The Escarpment Biosphere Conservancy (EBC) is an environmental NGO, a registered environmental charity, and a qualified recipient to receive ecological gifts through the eco-gifts program of Environment and Climate Change Canada (Canada). It is the largest Ontario-focused land trust, with over 190 nature reserves as of January 2021.

History
In 1997, EBC's founding directors left the Bruce Trail Association to start a new organization, focused on the acquisition of new nature reserves in Ontario. EBC's main mission is to establish, maintain and manage a system of nature reserves in the area of the Niagara Escarpment. Its signature reserve is the  Cup and Saucer Trail on Manitoulin Island, acquired by EBC in 2000.

EBC is a member of the Ontario Land Trust Alliance.
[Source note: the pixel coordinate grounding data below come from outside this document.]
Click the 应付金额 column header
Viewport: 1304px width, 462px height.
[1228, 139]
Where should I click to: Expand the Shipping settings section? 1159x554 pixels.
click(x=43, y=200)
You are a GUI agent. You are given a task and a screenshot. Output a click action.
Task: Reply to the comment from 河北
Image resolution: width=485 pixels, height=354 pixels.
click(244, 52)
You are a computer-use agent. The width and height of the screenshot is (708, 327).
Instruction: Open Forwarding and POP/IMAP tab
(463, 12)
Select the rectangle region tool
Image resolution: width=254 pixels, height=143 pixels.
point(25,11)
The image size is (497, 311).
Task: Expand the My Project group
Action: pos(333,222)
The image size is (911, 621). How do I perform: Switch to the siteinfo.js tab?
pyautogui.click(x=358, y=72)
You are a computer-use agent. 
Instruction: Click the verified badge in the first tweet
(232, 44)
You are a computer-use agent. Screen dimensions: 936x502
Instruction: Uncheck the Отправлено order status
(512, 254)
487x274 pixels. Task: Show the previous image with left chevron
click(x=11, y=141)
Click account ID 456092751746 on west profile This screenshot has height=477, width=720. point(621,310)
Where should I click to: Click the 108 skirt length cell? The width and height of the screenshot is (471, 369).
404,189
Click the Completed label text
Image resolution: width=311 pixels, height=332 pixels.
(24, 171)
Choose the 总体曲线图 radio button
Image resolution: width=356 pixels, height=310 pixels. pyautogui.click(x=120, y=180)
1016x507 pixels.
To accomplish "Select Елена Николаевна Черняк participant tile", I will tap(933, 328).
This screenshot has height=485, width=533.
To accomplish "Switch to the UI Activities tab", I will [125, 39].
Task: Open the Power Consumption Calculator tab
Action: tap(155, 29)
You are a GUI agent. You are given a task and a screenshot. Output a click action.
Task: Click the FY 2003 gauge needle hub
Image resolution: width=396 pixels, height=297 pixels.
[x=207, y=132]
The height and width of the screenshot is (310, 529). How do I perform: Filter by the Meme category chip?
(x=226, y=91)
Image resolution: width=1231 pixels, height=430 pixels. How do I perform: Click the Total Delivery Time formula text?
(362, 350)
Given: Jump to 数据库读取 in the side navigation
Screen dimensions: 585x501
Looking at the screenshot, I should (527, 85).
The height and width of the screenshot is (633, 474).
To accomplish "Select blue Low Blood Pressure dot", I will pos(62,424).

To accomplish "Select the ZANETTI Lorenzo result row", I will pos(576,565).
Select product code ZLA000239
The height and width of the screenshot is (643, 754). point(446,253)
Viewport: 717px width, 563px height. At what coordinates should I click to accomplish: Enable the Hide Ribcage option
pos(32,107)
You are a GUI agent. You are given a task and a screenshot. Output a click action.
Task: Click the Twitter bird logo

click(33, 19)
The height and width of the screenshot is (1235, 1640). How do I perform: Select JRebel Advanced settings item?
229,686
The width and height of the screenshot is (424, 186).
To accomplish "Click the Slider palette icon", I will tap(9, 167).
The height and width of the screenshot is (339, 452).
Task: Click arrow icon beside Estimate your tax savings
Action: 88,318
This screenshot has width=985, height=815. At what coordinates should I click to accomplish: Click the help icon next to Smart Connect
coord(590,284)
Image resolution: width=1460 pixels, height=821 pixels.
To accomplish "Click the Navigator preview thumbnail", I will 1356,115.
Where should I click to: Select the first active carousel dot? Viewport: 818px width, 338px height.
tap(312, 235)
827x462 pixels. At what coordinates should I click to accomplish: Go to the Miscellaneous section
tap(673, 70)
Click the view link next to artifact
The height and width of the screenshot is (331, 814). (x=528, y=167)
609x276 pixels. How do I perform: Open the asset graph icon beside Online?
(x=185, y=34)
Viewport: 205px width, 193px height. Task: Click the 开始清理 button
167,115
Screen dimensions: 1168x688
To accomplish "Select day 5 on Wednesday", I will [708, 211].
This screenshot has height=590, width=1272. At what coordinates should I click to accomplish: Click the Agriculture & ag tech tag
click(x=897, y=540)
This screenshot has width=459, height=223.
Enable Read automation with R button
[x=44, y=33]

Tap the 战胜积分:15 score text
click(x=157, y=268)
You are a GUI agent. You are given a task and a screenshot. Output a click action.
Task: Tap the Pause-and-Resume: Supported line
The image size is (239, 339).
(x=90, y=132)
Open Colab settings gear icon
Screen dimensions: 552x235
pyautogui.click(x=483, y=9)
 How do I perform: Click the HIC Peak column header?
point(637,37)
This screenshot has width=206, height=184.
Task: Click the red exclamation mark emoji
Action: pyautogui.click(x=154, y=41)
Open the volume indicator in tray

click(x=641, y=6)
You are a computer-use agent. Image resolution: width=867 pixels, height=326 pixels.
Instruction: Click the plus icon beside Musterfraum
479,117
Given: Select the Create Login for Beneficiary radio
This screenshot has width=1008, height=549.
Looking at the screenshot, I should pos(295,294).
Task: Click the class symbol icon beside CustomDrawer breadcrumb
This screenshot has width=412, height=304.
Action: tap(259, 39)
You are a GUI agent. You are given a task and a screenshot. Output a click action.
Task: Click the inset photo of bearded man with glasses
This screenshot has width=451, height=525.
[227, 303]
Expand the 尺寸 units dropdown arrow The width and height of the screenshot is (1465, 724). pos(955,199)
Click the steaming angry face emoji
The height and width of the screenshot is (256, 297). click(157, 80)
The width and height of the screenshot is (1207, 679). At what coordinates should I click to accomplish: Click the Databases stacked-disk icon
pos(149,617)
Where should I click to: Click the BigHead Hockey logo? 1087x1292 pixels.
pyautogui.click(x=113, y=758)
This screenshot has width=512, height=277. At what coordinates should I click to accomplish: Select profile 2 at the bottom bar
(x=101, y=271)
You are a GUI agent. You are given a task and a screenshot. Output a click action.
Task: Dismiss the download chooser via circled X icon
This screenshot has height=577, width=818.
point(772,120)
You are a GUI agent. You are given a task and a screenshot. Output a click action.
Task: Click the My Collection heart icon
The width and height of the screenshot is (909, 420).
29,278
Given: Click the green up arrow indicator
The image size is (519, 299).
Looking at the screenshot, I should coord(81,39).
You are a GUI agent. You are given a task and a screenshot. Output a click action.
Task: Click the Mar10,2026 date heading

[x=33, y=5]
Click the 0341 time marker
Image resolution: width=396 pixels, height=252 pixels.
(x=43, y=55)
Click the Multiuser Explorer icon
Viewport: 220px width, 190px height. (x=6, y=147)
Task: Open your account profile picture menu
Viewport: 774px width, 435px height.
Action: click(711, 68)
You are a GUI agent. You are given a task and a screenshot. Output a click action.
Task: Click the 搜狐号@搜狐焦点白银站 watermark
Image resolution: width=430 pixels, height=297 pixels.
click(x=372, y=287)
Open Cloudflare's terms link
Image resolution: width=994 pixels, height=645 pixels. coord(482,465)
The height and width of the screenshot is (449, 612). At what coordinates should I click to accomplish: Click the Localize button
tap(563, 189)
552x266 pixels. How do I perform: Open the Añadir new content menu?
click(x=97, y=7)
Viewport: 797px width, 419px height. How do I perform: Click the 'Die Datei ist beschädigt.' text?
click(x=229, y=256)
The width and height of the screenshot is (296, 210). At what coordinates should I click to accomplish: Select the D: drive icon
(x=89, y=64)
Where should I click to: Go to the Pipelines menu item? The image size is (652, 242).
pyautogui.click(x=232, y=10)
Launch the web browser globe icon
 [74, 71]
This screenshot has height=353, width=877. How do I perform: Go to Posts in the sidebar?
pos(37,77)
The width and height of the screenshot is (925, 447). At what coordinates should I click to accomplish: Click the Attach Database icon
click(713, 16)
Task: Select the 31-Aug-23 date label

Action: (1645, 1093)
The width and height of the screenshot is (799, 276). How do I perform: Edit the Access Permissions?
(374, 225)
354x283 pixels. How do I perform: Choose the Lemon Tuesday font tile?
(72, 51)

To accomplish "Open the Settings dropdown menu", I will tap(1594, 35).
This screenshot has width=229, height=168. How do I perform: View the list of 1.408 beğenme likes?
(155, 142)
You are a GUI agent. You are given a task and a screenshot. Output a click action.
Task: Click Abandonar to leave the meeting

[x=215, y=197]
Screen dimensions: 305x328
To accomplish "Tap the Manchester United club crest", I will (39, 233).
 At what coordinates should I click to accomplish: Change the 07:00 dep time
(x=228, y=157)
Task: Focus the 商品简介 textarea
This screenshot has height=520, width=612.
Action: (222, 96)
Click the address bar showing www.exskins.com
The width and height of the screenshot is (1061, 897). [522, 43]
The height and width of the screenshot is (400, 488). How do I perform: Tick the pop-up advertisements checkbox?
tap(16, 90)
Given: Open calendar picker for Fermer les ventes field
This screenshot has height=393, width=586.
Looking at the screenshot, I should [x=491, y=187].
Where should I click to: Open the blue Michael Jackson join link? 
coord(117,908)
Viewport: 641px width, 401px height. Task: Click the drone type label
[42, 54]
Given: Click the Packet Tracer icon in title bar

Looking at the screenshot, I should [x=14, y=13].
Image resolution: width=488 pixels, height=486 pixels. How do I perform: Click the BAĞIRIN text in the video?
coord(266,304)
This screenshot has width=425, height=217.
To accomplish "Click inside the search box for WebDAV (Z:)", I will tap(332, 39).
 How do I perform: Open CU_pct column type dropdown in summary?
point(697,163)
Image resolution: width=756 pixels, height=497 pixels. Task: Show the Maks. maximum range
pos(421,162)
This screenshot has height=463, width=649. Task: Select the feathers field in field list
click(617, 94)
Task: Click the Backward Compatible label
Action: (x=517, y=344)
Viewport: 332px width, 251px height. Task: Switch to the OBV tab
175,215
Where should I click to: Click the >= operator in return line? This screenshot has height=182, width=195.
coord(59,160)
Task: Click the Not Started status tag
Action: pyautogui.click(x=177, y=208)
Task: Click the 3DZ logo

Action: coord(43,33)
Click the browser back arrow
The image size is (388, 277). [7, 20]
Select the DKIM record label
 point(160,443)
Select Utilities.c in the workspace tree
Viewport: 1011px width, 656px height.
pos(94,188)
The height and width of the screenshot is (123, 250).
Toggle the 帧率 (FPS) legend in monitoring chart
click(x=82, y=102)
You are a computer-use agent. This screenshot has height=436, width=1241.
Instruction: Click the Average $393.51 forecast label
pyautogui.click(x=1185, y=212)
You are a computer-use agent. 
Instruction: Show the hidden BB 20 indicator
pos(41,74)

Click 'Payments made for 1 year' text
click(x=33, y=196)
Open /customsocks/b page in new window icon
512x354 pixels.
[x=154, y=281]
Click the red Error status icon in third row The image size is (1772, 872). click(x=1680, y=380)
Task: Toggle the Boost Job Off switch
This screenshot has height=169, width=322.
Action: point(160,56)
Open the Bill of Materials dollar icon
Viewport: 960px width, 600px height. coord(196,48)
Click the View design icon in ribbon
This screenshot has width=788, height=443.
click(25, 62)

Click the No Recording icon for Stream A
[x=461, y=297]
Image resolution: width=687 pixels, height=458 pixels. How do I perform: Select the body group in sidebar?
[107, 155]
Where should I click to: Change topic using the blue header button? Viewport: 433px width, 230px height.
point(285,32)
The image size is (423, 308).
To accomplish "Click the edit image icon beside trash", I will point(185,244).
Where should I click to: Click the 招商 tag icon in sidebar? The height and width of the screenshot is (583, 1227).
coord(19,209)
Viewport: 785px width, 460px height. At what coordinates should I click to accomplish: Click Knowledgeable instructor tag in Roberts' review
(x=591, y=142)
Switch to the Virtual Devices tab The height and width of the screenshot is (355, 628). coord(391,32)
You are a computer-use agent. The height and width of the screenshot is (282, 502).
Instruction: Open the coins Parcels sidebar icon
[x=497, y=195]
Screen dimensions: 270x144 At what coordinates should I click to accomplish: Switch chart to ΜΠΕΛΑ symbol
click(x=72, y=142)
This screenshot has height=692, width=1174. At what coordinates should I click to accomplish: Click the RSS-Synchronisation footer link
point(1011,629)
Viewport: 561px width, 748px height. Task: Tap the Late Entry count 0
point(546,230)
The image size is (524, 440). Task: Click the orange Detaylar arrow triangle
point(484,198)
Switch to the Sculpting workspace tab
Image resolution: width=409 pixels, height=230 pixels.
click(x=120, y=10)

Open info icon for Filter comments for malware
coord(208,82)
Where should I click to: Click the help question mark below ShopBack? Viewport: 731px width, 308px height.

EBC's conservation efforts help Canada meet its obligations under the 2015 Convention on Biological Diversity. Its forest and peat bog preserves also sequester carbon, recognized as an important tool to limit warming due to climate change.

Recognition
In 2011, EBC was recognized by the North American Native Plant Society, with the Founders Conservation Award, for creating 102 nature reserves.

Projects
In 2019, EBC purchased a  parcel of land, known as "Willisville Mountain" near Sudbury.

In 2021, EBC acquired the Trout's Hollow as a nature reserve (near Meaford, Ontario), where John Muir lived, worked, and explored nature during his time in Ontario between 1864 and 1866. 

In 2021, EBC conditionally offered to purchase nearly  in the La Cloche Hills.